* _Exercise brief_: Look through the entries below and show every line containing the word "beside".

* _Extracted entries_:
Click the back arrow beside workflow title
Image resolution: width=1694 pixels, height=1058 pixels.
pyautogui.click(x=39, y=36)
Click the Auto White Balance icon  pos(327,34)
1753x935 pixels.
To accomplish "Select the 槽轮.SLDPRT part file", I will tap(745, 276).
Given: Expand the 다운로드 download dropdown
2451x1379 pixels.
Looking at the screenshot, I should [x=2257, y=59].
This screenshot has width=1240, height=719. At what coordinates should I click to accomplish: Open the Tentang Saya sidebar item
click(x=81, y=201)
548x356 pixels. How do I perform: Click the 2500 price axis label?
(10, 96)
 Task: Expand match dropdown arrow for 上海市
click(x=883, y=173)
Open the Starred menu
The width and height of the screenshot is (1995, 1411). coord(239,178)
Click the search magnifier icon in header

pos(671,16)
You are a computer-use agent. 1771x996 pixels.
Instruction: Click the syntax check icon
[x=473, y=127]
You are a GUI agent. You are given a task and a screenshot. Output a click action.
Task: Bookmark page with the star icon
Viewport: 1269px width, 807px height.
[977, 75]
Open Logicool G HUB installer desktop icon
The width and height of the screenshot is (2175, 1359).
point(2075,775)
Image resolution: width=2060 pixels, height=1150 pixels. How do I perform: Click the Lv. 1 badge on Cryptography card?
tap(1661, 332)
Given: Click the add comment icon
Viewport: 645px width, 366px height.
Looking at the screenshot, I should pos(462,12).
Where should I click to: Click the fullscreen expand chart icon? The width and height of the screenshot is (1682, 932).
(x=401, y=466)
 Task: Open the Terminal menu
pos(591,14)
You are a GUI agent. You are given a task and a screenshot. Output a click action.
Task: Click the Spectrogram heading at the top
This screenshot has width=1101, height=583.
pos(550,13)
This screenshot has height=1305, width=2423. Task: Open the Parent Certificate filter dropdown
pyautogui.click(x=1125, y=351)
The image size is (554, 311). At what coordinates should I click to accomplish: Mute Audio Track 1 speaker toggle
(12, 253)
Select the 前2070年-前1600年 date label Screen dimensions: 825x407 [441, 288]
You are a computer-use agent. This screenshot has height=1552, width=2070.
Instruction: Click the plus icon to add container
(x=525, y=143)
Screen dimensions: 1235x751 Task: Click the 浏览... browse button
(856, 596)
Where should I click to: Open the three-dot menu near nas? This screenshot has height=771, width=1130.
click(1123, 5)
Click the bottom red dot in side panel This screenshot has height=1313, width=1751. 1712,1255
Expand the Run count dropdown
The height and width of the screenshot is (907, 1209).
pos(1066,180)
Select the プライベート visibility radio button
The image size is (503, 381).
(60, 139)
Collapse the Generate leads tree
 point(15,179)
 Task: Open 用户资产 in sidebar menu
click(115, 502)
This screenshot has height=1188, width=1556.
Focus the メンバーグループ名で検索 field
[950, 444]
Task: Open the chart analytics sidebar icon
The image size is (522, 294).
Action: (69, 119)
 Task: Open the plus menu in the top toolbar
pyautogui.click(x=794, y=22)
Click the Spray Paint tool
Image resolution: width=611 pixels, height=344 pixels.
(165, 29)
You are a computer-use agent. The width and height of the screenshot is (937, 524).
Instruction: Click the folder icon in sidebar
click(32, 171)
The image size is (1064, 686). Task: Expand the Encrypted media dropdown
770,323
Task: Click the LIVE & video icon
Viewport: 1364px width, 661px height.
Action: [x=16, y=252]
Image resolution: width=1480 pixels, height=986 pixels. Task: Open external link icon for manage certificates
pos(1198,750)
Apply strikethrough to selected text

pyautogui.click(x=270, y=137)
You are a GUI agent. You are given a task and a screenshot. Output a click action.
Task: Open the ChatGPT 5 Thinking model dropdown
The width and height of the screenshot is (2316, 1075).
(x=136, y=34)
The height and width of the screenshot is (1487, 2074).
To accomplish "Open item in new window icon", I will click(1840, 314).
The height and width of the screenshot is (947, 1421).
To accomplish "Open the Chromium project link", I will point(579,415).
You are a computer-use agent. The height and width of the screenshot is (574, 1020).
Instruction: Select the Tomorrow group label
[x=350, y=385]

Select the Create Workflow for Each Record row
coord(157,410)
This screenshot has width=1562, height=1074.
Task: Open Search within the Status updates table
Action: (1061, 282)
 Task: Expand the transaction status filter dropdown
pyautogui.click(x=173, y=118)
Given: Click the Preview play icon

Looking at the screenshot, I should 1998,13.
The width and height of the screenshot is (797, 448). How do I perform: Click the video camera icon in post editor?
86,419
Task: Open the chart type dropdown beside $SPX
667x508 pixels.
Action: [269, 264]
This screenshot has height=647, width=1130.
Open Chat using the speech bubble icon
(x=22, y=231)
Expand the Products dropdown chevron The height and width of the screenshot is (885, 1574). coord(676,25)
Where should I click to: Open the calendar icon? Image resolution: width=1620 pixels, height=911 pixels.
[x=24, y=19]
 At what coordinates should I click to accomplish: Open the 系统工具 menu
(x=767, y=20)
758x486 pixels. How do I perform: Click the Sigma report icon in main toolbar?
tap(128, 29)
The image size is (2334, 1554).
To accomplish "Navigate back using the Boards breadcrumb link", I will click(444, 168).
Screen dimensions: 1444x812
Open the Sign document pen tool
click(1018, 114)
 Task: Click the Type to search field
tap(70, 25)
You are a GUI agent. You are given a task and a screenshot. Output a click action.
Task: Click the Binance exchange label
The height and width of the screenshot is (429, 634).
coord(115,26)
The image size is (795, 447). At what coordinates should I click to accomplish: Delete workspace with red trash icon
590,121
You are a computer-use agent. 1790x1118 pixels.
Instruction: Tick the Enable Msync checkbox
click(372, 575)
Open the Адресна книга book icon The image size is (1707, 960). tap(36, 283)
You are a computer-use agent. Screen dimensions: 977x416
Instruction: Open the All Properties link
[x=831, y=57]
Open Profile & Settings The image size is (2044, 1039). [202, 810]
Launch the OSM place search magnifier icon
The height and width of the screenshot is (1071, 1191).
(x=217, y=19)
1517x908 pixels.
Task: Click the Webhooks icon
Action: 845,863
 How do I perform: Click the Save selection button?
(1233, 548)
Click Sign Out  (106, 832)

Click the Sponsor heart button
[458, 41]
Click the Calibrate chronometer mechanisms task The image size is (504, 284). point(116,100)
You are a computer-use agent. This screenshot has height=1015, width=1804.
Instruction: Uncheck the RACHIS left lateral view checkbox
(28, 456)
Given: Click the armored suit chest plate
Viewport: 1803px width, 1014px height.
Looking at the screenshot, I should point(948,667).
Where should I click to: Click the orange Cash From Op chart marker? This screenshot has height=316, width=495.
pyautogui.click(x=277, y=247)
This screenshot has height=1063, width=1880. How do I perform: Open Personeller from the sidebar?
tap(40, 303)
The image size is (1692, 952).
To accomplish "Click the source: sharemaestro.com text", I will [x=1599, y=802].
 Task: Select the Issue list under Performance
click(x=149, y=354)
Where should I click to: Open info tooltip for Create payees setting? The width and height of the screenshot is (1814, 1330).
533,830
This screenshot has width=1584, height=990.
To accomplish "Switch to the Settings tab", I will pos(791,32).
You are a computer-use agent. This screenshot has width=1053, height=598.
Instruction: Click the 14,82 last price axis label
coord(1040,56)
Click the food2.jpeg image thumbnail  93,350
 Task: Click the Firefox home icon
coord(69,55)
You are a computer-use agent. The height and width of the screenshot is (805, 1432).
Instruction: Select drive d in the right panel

* _Expected answer_:
Click the back arrow beside workflow title
Task: Open the chart type dropdown beside $SPX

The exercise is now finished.